* [Source records]:

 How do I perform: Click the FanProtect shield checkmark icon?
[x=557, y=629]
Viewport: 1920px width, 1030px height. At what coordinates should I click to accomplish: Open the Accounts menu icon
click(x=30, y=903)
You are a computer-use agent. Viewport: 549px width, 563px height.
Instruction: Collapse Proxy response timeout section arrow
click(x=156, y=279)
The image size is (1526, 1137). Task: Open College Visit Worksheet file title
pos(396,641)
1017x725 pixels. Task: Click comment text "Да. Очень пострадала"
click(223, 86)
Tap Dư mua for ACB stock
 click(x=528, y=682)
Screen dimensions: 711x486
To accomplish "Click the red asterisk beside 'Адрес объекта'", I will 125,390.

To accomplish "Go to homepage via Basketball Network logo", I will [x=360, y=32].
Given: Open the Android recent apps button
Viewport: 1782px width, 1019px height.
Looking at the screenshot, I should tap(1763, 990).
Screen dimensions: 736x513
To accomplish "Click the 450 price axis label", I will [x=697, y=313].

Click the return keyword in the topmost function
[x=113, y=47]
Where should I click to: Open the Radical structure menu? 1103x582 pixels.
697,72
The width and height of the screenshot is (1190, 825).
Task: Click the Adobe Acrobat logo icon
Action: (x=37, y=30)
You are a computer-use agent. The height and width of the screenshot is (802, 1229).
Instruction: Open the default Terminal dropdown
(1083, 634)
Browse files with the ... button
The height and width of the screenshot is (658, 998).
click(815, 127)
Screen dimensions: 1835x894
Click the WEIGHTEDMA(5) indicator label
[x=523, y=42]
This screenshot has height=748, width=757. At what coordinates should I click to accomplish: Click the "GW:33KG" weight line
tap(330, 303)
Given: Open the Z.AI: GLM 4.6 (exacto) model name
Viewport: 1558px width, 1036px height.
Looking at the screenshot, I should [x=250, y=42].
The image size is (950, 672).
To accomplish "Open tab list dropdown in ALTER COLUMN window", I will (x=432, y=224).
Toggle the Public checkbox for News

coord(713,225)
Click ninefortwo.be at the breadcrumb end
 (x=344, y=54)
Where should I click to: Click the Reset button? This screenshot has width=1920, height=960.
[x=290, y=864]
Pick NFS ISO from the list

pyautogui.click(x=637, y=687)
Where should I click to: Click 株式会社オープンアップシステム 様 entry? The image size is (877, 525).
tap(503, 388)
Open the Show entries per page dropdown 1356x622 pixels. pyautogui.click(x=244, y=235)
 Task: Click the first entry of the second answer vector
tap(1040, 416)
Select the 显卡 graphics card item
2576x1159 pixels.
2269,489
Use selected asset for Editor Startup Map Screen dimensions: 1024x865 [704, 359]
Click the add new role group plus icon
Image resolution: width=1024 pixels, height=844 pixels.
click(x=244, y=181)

* [The task]: Please copy every line of the material exactly.

* [Response area]:
 How do I perform: Click the FanProtect shield checkmark icon?
[x=557, y=629]
Viewport: 1920px width, 1030px height. At what coordinates should I click to accomplish: Open the Accounts menu icon
click(x=30, y=903)
You are a computer-use agent. Viewport: 549px width, 563px height.
Instruction: Collapse Proxy response timeout section arrow
click(x=156, y=279)
The image size is (1526, 1137). Task: Open College Visit Worksheet file title
pos(396,641)
1017x725 pixels. Task: Click comment text "Да. Очень пострадала"
click(223, 86)
Tap Dư mua for ACB stock
 click(x=528, y=682)
Screen dimensions: 711x486
To accomplish "Click the red asterisk beside 'Адрес объекта'", I will 125,390.

To accomplish "Go to homepage via Basketball Network logo", I will [x=360, y=32].
Given: Open the Android recent apps button
Viewport: 1782px width, 1019px height.
Looking at the screenshot, I should tap(1763, 990).
Screen dimensions: 736x513
To accomplish "Click the 450 price axis label", I will [x=697, y=313].

Click the return keyword in the topmost function
[x=113, y=47]
Where should I click to: Open the Radical structure menu? 1103x582 pixels.
697,72
The width and height of the screenshot is (1190, 825).
Task: Click the Adobe Acrobat logo icon
Action: (x=37, y=30)
You are a computer-use agent. The height and width of the screenshot is (802, 1229).
Instruction: Open the default Terminal dropdown
(1083, 634)
Browse files with the ... button
The height and width of the screenshot is (658, 998).
click(815, 127)
Screen dimensions: 1835x894
Click the WEIGHTEDMA(5) indicator label
[x=523, y=42]
This screenshot has height=748, width=757. At what coordinates should I click to accomplish: Click the "GW:33KG" weight line
tap(330, 303)
Given: Open the Z.AI: GLM 4.6 (exacto) model name
Viewport: 1558px width, 1036px height.
Looking at the screenshot, I should [x=250, y=42].
The image size is (950, 672).
To accomplish "Open tab list dropdown in ALTER COLUMN window", I will (x=432, y=224).
Toggle the Public checkbox for News

coord(713,225)
Click ninefortwo.be at the breadcrumb end
 (x=344, y=54)
Where should I click to: Click the Reset button? This screenshot has width=1920, height=960.
[x=290, y=864]
Pick NFS ISO from the list

pyautogui.click(x=637, y=687)
Where should I click to: Click 株式会社オープンアップシステム 様 entry? The image size is (877, 525).
tap(503, 388)
Open the Show entries per page dropdown 1356x622 pixels. pyautogui.click(x=244, y=235)
 Task: Click the first entry of the second answer vector
tap(1040, 416)
Select the 显卡 graphics card item
2576x1159 pixels.
2269,489
Use selected asset for Editor Startup Map Screen dimensions: 1024x865 [704, 359]
Click the add new role group plus icon
Image resolution: width=1024 pixels, height=844 pixels.
click(x=244, y=181)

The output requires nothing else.